(Pixel coordinate grounding data)
++++++++

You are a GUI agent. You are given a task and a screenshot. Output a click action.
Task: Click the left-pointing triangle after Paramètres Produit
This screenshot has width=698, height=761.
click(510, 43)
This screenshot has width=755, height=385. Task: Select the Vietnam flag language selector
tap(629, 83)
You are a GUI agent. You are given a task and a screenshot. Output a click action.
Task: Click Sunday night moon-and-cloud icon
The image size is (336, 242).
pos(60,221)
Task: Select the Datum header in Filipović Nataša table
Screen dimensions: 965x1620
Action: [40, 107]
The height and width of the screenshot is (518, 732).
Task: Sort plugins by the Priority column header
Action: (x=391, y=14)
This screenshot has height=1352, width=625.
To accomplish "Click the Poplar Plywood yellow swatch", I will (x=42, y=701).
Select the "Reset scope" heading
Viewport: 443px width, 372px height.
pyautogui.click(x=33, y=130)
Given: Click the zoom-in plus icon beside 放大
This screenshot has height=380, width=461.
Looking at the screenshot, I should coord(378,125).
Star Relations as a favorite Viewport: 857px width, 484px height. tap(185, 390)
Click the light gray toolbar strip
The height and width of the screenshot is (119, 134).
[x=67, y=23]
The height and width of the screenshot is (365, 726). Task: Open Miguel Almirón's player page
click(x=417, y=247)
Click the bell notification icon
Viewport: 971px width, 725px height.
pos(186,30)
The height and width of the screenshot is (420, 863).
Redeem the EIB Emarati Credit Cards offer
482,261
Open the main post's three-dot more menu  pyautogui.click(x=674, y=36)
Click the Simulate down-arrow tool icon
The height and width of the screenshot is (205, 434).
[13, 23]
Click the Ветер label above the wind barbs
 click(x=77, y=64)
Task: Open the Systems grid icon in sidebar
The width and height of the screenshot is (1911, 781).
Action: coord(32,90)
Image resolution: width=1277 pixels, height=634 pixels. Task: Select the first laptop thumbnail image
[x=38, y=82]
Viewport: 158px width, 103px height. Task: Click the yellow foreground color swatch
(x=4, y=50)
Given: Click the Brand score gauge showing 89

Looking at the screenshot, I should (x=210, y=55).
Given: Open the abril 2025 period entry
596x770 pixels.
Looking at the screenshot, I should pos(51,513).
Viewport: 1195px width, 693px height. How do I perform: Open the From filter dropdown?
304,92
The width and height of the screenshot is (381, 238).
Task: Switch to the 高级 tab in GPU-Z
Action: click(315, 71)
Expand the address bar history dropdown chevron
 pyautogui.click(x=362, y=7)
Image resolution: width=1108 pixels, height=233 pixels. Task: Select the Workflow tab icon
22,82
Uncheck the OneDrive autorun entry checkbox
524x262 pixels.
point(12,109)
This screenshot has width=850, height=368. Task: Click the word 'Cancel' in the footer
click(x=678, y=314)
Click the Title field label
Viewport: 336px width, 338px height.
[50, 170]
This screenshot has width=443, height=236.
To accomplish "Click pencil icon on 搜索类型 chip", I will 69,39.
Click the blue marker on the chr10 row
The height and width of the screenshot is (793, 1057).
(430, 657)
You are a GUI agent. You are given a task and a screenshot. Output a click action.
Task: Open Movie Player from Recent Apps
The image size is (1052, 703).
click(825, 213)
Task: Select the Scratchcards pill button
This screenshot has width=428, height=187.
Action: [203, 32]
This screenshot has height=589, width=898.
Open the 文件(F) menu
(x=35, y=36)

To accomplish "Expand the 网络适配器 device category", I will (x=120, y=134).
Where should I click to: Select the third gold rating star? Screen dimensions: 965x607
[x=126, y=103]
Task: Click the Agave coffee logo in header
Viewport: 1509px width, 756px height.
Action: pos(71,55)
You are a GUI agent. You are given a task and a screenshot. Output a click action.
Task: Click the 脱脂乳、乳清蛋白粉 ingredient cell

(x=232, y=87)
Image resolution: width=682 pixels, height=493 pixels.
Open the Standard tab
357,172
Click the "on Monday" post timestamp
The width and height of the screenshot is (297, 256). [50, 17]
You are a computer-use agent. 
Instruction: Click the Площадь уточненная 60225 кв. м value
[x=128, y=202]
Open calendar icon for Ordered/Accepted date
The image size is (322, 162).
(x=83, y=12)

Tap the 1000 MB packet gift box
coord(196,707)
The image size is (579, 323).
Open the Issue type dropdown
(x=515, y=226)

++++++++

* **Task**
What you should produce is an exact copy of the records above.

* **Result below**
You are a GUI agent. You are given a task and a screenshot. Output a click action.
Task: Click the left-pointing triangle after Paramètres Produit
This screenshot has width=698, height=761.
click(510, 43)
This screenshot has width=755, height=385. Task: Select the Vietnam flag language selector
tap(629, 83)
You are a GUI agent. You are given a task and a screenshot. Output a click action.
Task: Click Sunday night moon-and-cloud icon
The image size is (336, 242).
pos(60,221)
Task: Select the Datum header in Filipović Nataša table
Screen dimensions: 965x1620
Action: [40, 107]
The height and width of the screenshot is (518, 732).
Task: Sort plugins by the Priority column header
Action: (x=391, y=14)
This screenshot has height=1352, width=625.
To accomplish "Click the Poplar Plywood yellow swatch", I will (x=42, y=701).
Select the "Reset scope" heading
Viewport: 443px width, 372px height.
pyautogui.click(x=33, y=130)
Given: Click the zoom-in plus icon beside 放大
This screenshot has height=380, width=461.
Looking at the screenshot, I should coord(378,125).
Star Relations as a favorite Viewport: 857px width, 484px height. tap(185, 390)
Click the light gray toolbar strip
The height and width of the screenshot is (119, 134).
[x=67, y=23]
The height and width of the screenshot is (365, 726). Task: Open Miguel Almirón's player page
click(x=417, y=247)
Click the bell notification icon
Viewport: 971px width, 725px height.
pos(186,30)
The height and width of the screenshot is (420, 863).
Redeem the EIB Emarati Credit Cards offer
482,261
Open the main post's three-dot more menu  pyautogui.click(x=674, y=36)
Click the Simulate down-arrow tool icon
The height and width of the screenshot is (205, 434).
[13, 23]
Click the Ветер label above the wind barbs
 click(x=77, y=64)
Task: Open the Systems grid icon in sidebar
The width and height of the screenshot is (1911, 781).
Action: coord(32,90)
Image resolution: width=1277 pixels, height=634 pixels. Task: Select the first laptop thumbnail image
[x=38, y=82]
Viewport: 158px width, 103px height. Task: Click the yellow foreground color swatch
(x=4, y=50)
Given: Click the Brand score gauge showing 89

Looking at the screenshot, I should (x=210, y=55).
Given: Open the abril 2025 period entry
596x770 pixels.
Looking at the screenshot, I should pos(51,513).
Viewport: 1195px width, 693px height. How do I perform: Open the From filter dropdown?
304,92
The width and height of the screenshot is (381, 238).
Task: Switch to the 高级 tab in GPU-Z
Action: click(315, 71)
Expand the address bar history dropdown chevron
 pyautogui.click(x=362, y=7)
Image resolution: width=1108 pixels, height=233 pixels. Task: Select the Workflow tab icon
22,82
Uncheck the OneDrive autorun entry checkbox
524x262 pixels.
point(12,109)
This screenshot has width=850, height=368. Task: Click the word 'Cancel' in the footer
click(x=678, y=314)
Click the Title field label
Viewport: 336px width, 338px height.
[50, 170]
This screenshot has width=443, height=236.
To accomplish "Click pencil icon on 搜索类型 chip", I will 69,39.
Click the blue marker on the chr10 row
The height and width of the screenshot is (793, 1057).
(430, 657)
You are a GUI agent. You are given a task and a screenshot. Output a click action.
Task: Open Movie Player from Recent Apps
The image size is (1052, 703).
click(825, 213)
Task: Select the Scratchcards pill button
This screenshot has width=428, height=187.
Action: [203, 32]
This screenshot has height=589, width=898.
Open the 文件(F) menu
(x=35, y=36)

To accomplish "Expand the 网络适配器 device category", I will (x=120, y=134).
Where should I click to: Select the third gold rating star? Screen dimensions: 965x607
[x=126, y=103]
Task: Click the Agave coffee logo in header
Viewport: 1509px width, 756px height.
Action: pos(71,55)
You are a GUI agent. You are given a task and a screenshot. Output a click action.
Task: Click the 脱脂乳、乳清蛋白粉 ingredient cell

(x=232, y=87)
Image resolution: width=682 pixels, height=493 pixels.
Open the Standard tab
357,172
Click the "on Monday" post timestamp
The width and height of the screenshot is (297, 256). [50, 17]
You are a computer-use agent. 
Instruction: Click the Площадь уточненная 60225 кв. м value
[x=128, y=202]
Open calendar icon for Ordered/Accepted date
The image size is (322, 162).
(x=83, y=12)

Tap the 1000 MB packet gift box
coord(196,707)
The image size is (579, 323).
Open the Issue type dropdown
(x=515, y=226)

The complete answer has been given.